- _PROBLEM REQUIREMENTS_
Every entry below must be reproduced exactly.

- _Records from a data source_
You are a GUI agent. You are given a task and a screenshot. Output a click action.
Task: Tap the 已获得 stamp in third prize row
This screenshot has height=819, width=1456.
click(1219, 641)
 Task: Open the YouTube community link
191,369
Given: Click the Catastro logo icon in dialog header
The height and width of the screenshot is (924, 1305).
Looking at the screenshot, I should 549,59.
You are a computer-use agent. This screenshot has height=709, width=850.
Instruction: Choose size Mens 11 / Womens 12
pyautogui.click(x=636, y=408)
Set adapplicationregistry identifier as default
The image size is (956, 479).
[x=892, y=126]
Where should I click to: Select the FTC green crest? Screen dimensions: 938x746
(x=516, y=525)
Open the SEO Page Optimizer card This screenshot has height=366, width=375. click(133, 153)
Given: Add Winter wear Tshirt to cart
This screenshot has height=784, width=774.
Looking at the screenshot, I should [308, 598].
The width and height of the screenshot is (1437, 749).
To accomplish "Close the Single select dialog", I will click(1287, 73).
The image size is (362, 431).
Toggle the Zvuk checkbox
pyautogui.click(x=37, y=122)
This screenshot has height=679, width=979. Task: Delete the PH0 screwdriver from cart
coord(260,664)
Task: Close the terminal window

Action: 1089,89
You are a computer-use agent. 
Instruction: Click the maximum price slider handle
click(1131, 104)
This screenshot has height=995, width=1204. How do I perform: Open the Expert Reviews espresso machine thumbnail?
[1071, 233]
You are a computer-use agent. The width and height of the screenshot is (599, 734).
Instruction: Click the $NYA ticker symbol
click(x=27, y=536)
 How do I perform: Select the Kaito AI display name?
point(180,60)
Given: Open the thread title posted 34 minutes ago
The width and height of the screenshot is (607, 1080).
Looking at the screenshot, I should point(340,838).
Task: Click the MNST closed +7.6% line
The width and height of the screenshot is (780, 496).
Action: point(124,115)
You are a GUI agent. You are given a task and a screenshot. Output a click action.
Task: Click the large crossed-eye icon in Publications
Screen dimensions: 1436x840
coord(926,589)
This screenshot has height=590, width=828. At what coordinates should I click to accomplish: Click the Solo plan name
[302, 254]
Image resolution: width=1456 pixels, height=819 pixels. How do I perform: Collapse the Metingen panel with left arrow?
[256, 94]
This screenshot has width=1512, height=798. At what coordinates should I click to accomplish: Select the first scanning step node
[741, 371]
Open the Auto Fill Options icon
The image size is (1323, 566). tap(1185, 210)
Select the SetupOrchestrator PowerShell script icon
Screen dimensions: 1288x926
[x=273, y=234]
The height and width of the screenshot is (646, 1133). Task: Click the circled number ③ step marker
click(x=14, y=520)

- _ANSWER SECTION_
You are a GUI agent. You are given a task and a screenshot. Output a click action.
Task: Tap the 已获得 stamp in third prize row
This screenshot has height=819, width=1456.
click(1219, 641)
 Task: Open the YouTube community link
191,369
Given: Click the Catastro logo icon in dialog header
The height and width of the screenshot is (924, 1305).
Looking at the screenshot, I should 549,59.
You are a computer-use agent. This screenshot has height=709, width=850.
Instruction: Choose size Mens 11 / Womens 12
pyautogui.click(x=636, y=408)
Set adapplicationregistry identifier as default
The image size is (956, 479).
[x=892, y=126]
Where should I click to: Select the FTC green crest? Screen dimensions: 938x746
(x=516, y=525)
Open the SEO Page Optimizer card This screenshot has height=366, width=375. click(133, 153)
Given: Add Winter wear Tshirt to cart
This screenshot has height=784, width=774.
Looking at the screenshot, I should [308, 598].
The width and height of the screenshot is (1437, 749).
To accomplish "Close the Single select dialog", I will click(1287, 73).
The image size is (362, 431).
Toggle the Zvuk checkbox
pyautogui.click(x=37, y=122)
This screenshot has height=679, width=979. Task: Delete the PH0 screwdriver from cart
coord(260,664)
Task: Close the terminal window

Action: 1089,89
You are a computer-use agent. 
Instruction: Click the maximum price slider handle
click(1131, 104)
This screenshot has height=995, width=1204. How do I perform: Open the Expert Reviews espresso machine thumbnail?
[1071, 233]
You are a computer-use agent. The width and height of the screenshot is (599, 734).
Instruction: Click the $NYA ticker symbol
click(x=27, y=536)
 How do I perform: Select the Kaito AI display name?
point(180,60)
Given: Open the thread title posted 34 minutes ago
The width and height of the screenshot is (607, 1080).
Looking at the screenshot, I should point(340,838).
Task: Click the MNST closed +7.6% line
The width and height of the screenshot is (780, 496).
Action: point(124,115)
You are a GUI agent. You are given a task and a screenshot. Output a click action.
Task: Click the large crossed-eye icon in Publications
Screen dimensions: 1436x840
coord(926,589)
This screenshot has height=590, width=828. At what coordinates should I click to accomplish: Click the Solo plan name
[302, 254]
Image resolution: width=1456 pixels, height=819 pixels. How do I perform: Collapse the Metingen panel with left arrow?
[256, 94]
This screenshot has width=1512, height=798. At what coordinates should I click to accomplish: Select the first scanning step node
[741, 371]
Open the Auto Fill Options icon
The image size is (1323, 566). tap(1185, 210)
Select the SetupOrchestrator PowerShell script icon
Screen dimensions: 1288x926
[x=273, y=234]
The height and width of the screenshot is (646, 1133). Task: Click the circled number ③ step marker
click(x=14, y=520)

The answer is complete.